Nodebook is available on pypi and can be installed with pip. Additionally, the jupyter extension must be registered:

pip install nodebook
jupyter nbextension install --py nodebook

Usage

To use Nodebook, add the following lines to a cell in your Jupyter notebook:

#pragma nodebook off
%load_ext nodebook.ipython
%nodebook {mode} {name}

Where {mode} is one of memory or disk, and {name} is a unique identifier for your notebook.

Mode determines whether variables are stored in memory or on disk.

For additional example usage, see nodebook_demo.ipynb. Also see below for a quick demo showing the basic difference in behavior between Nodebook and standard Jupyter:

demo

FAQ

Q: Should I use Python 2 or Python 3 with Nodebook?

There has been an increasing consensus toward sunsetting support for Python 2, including in Project Jupyter. Nodebook currently supports both Python 2 and Python 3, but Python 3 is preferred.

Q: Why am I seeing "ERROR:root:Cell magic %%execute_cell not found."?

Nodebook loads a javascript plugin to modify Jupyter's behavior. If you encounter this error, it means that the javascript plugin is loaded but the ipython plugin is not. This can happen when the javascript is already loaded but you have restarted the kernel and haven't run %nodebook {mode} {name}. The solution is either to run the %nodebook magic (if you want to run nodebook), or delete the cell with the %nodebook magic and refresh your browser to unload the javascript (if you want to turn nodebook off).

Q: What are the tradeoffs between memory and disk mode?

Nodebook serializes all cell outputs to maintain consistent state between cells. In memory mode, objects are serialized to an in-memory dictionary, in disk mode objects are serialized to a directory within your notebook's working directory. Speed can be a factor when choosing between them, but on a modern SSD, serialization time generally dominates and memory and disk mode have similar performance. The main consideration is that disk mode has the advantage of persisting your environment when the python kernel is restarted, but the disadvantage of leaving behind a directory on your local filesystem that you may want to manually clean up later (this can add up especially if you are working with large objects in your notebook).

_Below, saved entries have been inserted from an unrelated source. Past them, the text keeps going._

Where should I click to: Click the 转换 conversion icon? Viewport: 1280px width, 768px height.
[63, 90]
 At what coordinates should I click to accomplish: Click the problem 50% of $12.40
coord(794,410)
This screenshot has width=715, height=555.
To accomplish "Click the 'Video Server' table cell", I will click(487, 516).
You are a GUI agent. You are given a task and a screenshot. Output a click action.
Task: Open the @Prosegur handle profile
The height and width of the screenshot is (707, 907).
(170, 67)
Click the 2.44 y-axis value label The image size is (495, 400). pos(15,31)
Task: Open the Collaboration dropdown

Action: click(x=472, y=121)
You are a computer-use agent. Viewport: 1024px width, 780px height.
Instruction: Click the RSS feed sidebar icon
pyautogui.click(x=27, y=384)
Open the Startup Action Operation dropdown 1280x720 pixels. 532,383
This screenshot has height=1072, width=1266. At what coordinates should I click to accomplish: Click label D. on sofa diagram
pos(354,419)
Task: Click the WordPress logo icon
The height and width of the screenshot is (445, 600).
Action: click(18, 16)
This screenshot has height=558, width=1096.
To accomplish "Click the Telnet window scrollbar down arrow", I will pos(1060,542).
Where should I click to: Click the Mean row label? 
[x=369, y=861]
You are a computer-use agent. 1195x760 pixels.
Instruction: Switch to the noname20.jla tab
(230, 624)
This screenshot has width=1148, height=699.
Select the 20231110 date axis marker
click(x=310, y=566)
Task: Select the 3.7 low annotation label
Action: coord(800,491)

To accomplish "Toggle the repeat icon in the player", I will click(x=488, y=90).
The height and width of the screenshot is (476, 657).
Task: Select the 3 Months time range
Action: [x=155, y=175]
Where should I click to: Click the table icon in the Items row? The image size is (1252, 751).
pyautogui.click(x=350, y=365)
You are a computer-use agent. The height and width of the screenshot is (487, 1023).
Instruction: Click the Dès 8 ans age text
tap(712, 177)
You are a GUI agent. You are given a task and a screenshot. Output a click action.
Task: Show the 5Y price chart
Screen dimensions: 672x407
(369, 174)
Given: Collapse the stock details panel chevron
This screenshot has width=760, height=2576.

Q: What are the limitations of Nodebook?

While Nodebook supports most Python operations, it has a few limitations related to the use of serialization. First, not all objects are currently serializable, most noteably generators. Second, serialization adds some extra time. This is imperceptible for small objects, but is noticable for objects larger than a few hundred MB. Instead of working directly with very large objects in Nodebook, I recommend using it to prototype your analysis on a subset of data.